友達が自分の兄弟のセフレだったなんて、知られたが最後だぜ?と言って俺は意識的に名前を傷つける。名前はそんな俺に露骨に嫌な顔をするが、決して責めたりはしない。
他の兄弟に言ったらどんな反応をされるかなんて、俺が1番よく知っている。この隠れた関係を知ったところであいつらは驚くだろうが別に誰も気にしやしないだろうし、きっと名前はひどく同情される。俺は俺で、みんなと同調し童貞ぶっていたことは責められるだろうけど、ぶーぶー文句を言われることなんて全く怖かない。
それよりも明かしてしまうことで名前との関係に面白味が無くなってしまう方がつまらない、だから絶対言わねぇ。

「それにあいつら実は俺に隠し事ばっかりしてるんだぜ?俺ばっかりぺらぺら話すのなんてムカつくだけだろ」
『難しいのね、六つ子も』
「だって俺長男だし。俺は、いつだって余裕でいたいんだよ」

そう、俺は六つ子の長男だ。こんな特異な立場を理解してくれる人はいったい世界にどれくらいいるのだろう。しかし所詮同い年、長男扱いされて育ってきたわけではない。
けど、母さんは兄弟を呼ぶ時人より多く俺の名を呼んだし、俺も素直にその役回りを受け入れていた。1番上はいつだってその他大勢にはなれない。

『……おそ松って全然変わらない』
「えっまじ、それ喜んでいいの?」
『うん、変わらないから安心できるの』
「そっかーじゃあ俺喜んじゃおう。でも俺、テクには磨きかかってきてると思うんだよなー」
『別にそういう話してるんじゃなくて』
「なんだかんだ名前だって満更でもないでしょ」
『バカじゃない……』

最後の言葉を言い切る前にかぷっと耳を甘噛みし、耳を愛撫すると名前は身をよじる。
ちろりと舌を挿し入れると空いた口から吐息を漏らす名前に、思わず口角が上がった。もう一回いけんじゃねぇかと調子に乗って名前に馬乗りをする。すると、突然肩に痛みが走った。
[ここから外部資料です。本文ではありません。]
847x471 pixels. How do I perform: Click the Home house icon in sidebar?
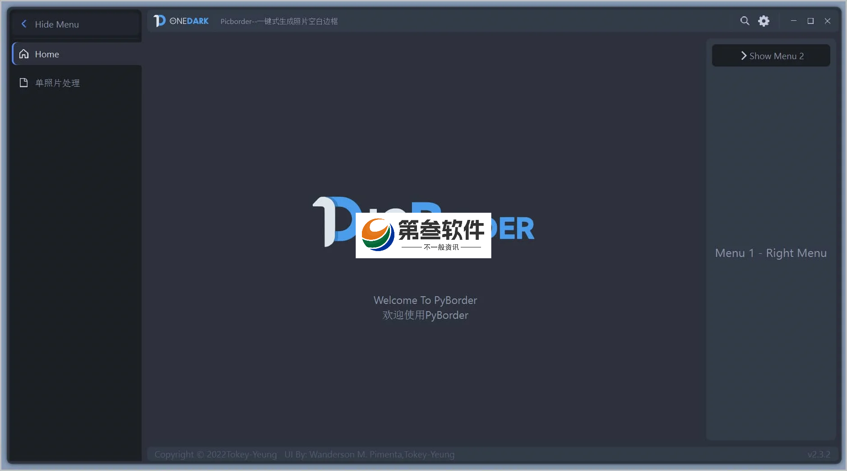(24, 54)
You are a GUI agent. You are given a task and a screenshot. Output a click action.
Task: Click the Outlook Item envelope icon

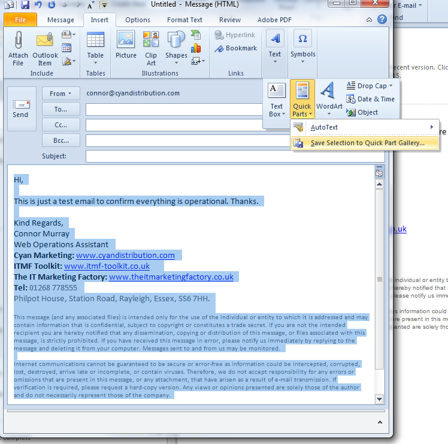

それはもうベットから落とされるのではないかと思うくらい、俺は思い切り突き飛ばされていた。突き飛ばした本人である名前を呆然と見ると、名前は俺の視線など気にせずゆっくりと起き上がり、ベットの端まで移動する。側にあったシーツを身に纏った名前の唇は細かに震えていた。


『おそ松、痛くしてごめん』
「いやいやいやなんなの!びっくりしたんだけど俺、名前って口ついてるよね、俺今無理やりしてないよね?」
『おそ松、あのね。私チョロ松の彼女にもなった』
「は、チョロ松?彼女?」

素っ頓狂な声をあげる俺に一切返事をしてこない名前を見て、ようやくその言葉が事実であることを知る。冗談だろという言葉は飲み込んだのか、口から漏れていたのかは分からない。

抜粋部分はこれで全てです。